Carrot Salad with Pineapple & Walnuts

Ingredients

  • 3 medium carrots, grated
  • 1 cup canned pineapple, drained and chopped
  • 1/2 cup walnuts, chopped
  • 1/2 cup plain yogurt or mayonnaise (depending on preference)
  • 1 tablespoon honey or maple syrup (optional for sweetness)
  • A pinch of salt to taste
  • A pinch of ground cinnamon (optional)

Instructions

  1. Prepare the Carrots: Grate the carrots using a box grater or food processor until you have about 3 cups of grated carrots.
  2. Chop the Pineapple: If using canned pineapple, drain the juice and chop it into bite-sized pieces.
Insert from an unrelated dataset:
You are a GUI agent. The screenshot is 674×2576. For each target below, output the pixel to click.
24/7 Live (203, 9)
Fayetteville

If you prefer fresh pineapple, peel, core, and chop it accordingly.
  3. Toast the Walnuts: Toast the walnuts in a dry skillet over medium heat for a few minutes, stirring occasionally, until they become fragrant and lightly browned. Let them cool before chopping them roughly.
  4. Mix Ingredients: In a large bowl, combine the grated carrots, pineapple, and chopped walnuts.
  5. Make the Dressing: In a small bowl, mix the yogurt or mayonnaise with honey (or maple syrup) and a pinch of salt. For extra flavor, you can add a little cinnamon.
  6. Toss and Serve: Pour the dressing over the salad mixture and toss gently to combine. Taste and adjust sweetness or saltiness as needed.
  7. Chill: Refrigerate the salad for about 30 minutes before serving to allow the flavors to meld.

Serve this vibrant and healthy carrot salad as a refreshing side dish or light snack!